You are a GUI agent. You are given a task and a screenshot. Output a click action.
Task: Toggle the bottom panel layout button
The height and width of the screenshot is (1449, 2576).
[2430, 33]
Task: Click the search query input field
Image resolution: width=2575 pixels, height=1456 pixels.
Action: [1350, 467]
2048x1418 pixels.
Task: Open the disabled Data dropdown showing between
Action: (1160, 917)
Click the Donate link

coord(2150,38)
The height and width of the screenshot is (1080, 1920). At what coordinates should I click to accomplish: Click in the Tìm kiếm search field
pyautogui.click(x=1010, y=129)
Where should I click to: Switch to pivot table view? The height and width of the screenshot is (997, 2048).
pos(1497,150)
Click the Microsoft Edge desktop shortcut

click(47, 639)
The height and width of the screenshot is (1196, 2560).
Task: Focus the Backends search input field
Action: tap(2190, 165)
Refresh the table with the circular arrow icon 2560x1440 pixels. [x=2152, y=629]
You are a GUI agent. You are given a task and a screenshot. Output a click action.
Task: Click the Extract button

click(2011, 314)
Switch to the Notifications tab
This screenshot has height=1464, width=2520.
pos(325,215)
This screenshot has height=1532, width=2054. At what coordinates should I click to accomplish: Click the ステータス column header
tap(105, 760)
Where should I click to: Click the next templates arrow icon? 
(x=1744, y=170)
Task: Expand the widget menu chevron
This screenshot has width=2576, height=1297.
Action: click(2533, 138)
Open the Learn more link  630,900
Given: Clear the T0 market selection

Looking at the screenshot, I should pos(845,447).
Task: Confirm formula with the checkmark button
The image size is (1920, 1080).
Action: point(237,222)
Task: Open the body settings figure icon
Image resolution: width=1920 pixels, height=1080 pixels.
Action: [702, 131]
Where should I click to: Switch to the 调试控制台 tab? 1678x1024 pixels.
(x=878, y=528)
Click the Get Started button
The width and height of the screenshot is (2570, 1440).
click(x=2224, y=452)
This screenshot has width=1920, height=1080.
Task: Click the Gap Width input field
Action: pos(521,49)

* [EXERCISE PROMPT]:
Print all the entries above. Keep each one exact.

* [RESPONSE TO THIS EXERCISE]:
You are a GUI agent. You are given a task and a screenshot. Output a click action.
Task: Toggle the bottom panel layout button
The height and width of the screenshot is (1449, 2576).
[2430, 33]
Task: Click the search query input field
Image resolution: width=2575 pixels, height=1456 pixels.
Action: [1350, 467]
2048x1418 pixels.
Task: Open the disabled Data dropdown showing between
Action: (1160, 917)
Click the Donate link

coord(2150,38)
The height and width of the screenshot is (1080, 1920). At what coordinates should I click to accomplish: Click in the Tìm kiếm search field
pyautogui.click(x=1010, y=129)
Where should I click to: Switch to pivot table view? The height and width of the screenshot is (997, 2048).
pos(1497,150)
Click the Microsoft Edge desktop shortcut

click(47, 639)
The height and width of the screenshot is (1196, 2560).
Task: Focus the Backends search input field
Action: tap(2190, 165)
Refresh the table with the circular arrow icon 2560x1440 pixels. [x=2152, y=629]
You are a GUI agent. You are given a task and a screenshot. Output a click action.
Task: Click the Extract button

click(2011, 314)
Switch to the Notifications tab
This screenshot has height=1464, width=2520.
pos(325,215)
This screenshot has height=1532, width=2054. At what coordinates should I click to accomplish: Click the ステータス column header
tap(105, 760)
Where should I click to: Click the next templates arrow icon? 
(x=1744, y=170)
Task: Expand the widget menu chevron
This screenshot has width=2576, height=1297.
Action: click(2533, 138)
Open the Learn more link  630,900
Given: Clear the T0 market selection

Looking at the screenshot, I should pos(845,447).
Task: Confirm formula with the checkmark button
The image size is (1920, 1080).
Action: point(237,222)
Task: Open the body settings figure icon
Image resolution: width=1920 pixels, height=1080 pixels.
Action: [702, 131]
Where should I click to: Switch to the 调试控制台 tab? 1678x1024 pixels.
(x=878, y=528)
Click the Get Started button
The width and height of the screenshot is (2570, 1440).
click(x=2224, y=452)
This screenshot has width=1920, height=1080.
Task: Click the Gap Width input field
Action: pos(521,49)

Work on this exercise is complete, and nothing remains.